Once the sheets are propped into place and fastened together and the rebar inside them positioned, they are then filled in with concrete to become a solid reinforced concrete wall with hard surfaces inside and out ready for paint, brick or siding.

Alabama Insurance Department Deputy Commissioner Charles Angel said he had been watching the development of Defender Technologies and that the system "looked very promising."

Likewise, the insurance industry's Insurance Institute for Business and Home Safety issued a statement saying, "IBHS is glad to see builders and others looking at innovative construction techniques… We must break the cycle of destruction we tend to repeat following disasters by rebuilding in the same ways in the same places."

Watch a YouTube demonstration of fortified versus non-fortified homes in a wind-tunnel test.

Huntsville homebuilder Danesh Foroughi of Stonecraft Construction in Huntsville, a potential competitor, gave the idea careful praise.

"I think they're on the right track and, yes, more power to them," he said.

Foroughi questioned the four-inch thick concrete walls of the Defender Technologies houses as compared to the 6-8 inch walls of the insulated concrete form (ICF) technique he uses to build reinforced concrete homes. "It makes a difference," he said.

Foroughi also wondered whether such storm resistant concrete homes could be built affordably.

"What is unknown to me is the cost… if the cost is comparable to a stick built house, if the cost is comparable to an ICF house?  Don't know," Foroughi said.

Blue acknowledged the added cost of the concrete construction remained an unknown.  He estimated that it could add 10-12 percent to the price of a home, but predicted such questions would be answered with the construction of four prototype houses planned in Gurley this year.  That project, he said, would serve to establish the costs as well as to familiarize local builders with the process of working with the technology.

"We're going to do it ourselves," he said, "and make sure that what we tell the people is authentic, to be able to build these houses at a reasonable price."

He also predicted the extra cost could be partly offset with savings in the expense of heating and cooling the concrete structures, and discounts in homeowners insurance.   Homes deemed adequately fortified can receive sizeable discounts in their premiums for wind damage coverage, although those discounts are much greater on the Gulf Coast than they are farther inland.

"Extra $40,000," McMahan guessed, "probably less than that.  To save, to be able to stay in the comfort of your home knowing there's a severe storm in your path.  And not have to leave and have the comfort of knowing you're going to be safe, you can't put a dollar on it."
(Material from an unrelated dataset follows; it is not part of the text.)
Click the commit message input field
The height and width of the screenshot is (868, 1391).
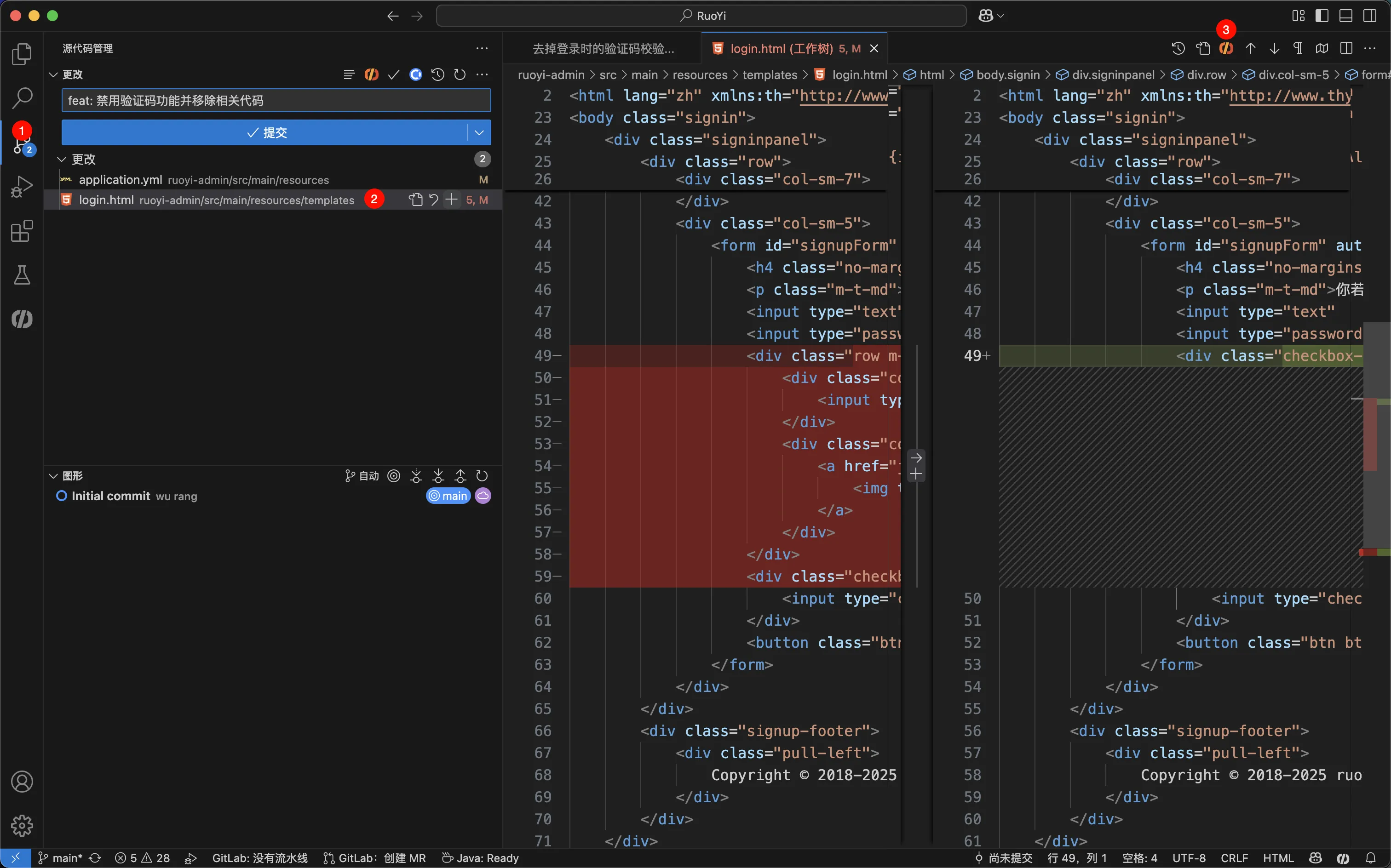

"This is going to be a little more expensive than your average home as far as stick-built," said McMahan. "But, like the three little pigs, what would you rather have, a house built of sticks or a house built of bricks?"

Blue was quick to clarify that "the house is tornado-resistant. It is not tornado proof," and Faroughi also said there will always be limits.

"If it's above ground, we can build the structures that can withstand the wind," he said. "But we cannot build anything that will withstand flying trucks in the air."

Foroughi said the extra expense of building a concrete house has indeed proved daunting for some of his customers too, with some abandoning the idea but others pressing ahead by economizing elsewhere in the construction, choosing cheaper lighting or plumbing fixtures, or deferring those granite countertops.  He said he welcomed any change that brought more concrete and fewer wood frame, or "stick built," homes.

"With all the storms that come around, people are recognizing that it's well worth it to make that sacrifice and get something that is stronger… versus just build a house like everybody else's and then all of a sudden the house is gone."